►

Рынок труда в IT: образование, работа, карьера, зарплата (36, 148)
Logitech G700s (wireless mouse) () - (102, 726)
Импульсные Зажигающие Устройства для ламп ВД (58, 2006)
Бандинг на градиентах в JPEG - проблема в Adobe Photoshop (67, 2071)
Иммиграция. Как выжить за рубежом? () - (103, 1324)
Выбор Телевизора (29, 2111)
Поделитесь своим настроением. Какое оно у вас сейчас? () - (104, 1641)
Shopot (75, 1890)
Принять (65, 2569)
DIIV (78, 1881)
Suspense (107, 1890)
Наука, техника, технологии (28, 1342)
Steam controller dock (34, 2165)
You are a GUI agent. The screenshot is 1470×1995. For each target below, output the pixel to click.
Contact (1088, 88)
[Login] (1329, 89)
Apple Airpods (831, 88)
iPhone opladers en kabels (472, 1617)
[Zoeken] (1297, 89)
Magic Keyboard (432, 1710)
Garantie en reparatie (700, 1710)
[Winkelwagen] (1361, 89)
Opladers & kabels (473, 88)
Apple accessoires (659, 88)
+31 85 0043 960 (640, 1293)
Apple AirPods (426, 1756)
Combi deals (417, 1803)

◄

__Task to complete__:
Retype exactly the lines of the data above, starting at its first line and finishing with the line that has "iPhone opladers en kabels (472, 1617)" in it.

__Reply to the exercise__:
Рынок труда в IT: образование, работа, карьера, зарплата (36, 148)
Logitech G700s (wireless mouse) () - (102, 726)
Импульсные Зажигающие Устройства для ламп ВД (58, 2006)
Бандинг на градиентах в JPEG - проблема в Adobe Photoshop (67, 2071)
Иммиграция. Как выжить за рубежом? () - (103, 1324)
Выбор Телевизора (29, 2111)
Поделитесь своим настроением. Какое оно у вас сейчас? () - (104, 1641)
Shopot (75, 1890)
Принять (65, 2569)
DIIV (78, 1881)
Suspense (107, 1890)
Наука, техника, технологии (28, 1342)
Steam controller dock (34, 2165)
You are a GUI agent. The screenshot is 1470×1995. For each target below, output the pixel to click.
Contact (1088, 88)
[Login] (1329, 89)
Apple Airpods (831, 88)
iPhone opladers en kabels (472, 1617)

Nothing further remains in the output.